Job: Revise the material below by replacing "GUI agent" with "interface agent" everywhere it appears. Reproduce all other text unchanged.

Saved entries:
..........
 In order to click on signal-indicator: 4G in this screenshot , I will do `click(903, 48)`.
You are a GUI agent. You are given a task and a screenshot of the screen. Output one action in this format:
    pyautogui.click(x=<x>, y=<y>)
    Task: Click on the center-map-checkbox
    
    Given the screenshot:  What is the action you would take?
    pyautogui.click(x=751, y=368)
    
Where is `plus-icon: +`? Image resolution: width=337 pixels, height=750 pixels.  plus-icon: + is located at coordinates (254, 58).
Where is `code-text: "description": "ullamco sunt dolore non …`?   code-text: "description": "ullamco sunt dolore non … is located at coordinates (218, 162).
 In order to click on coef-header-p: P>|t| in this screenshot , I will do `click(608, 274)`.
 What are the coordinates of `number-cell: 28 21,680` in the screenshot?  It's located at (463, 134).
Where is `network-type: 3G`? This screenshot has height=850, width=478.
..........
Solved problem:
 In order to click on signal-indicator: 4G in this screenshot , I will do `click(903, 48)`.
You are a interface agent. You are given a task and a screenshot of the screen. Output one action in this format:
    pyautogui.click(x=<x>, y=<y>)
    Task: Click on the center-map-checkbox
    
    Given the screenshot:  What is the action you would take?
    pyautogui.click(x=751, y=368)
    
Where is `plus-icon: +`? Image resolution: width=337 pixels, height=750 pixels.  plus-icon: + is located at coordinates (254, 58).
Where is `code-text: "description": "ullamco sunt dolore non …`?   code-text: "description": "ullamco sunt dolore non … is located at coordinates (218, 162).
 In order to click on coef-header-p: P>|t| in this screenshot , I will do `click(608, 274)`.
 What are the coordinates of `number-cell: 28 21,680` in the screenshot?  It's located at (463, 134).
Where is `network-type: 3G`? This screenshot has height=850, width=478.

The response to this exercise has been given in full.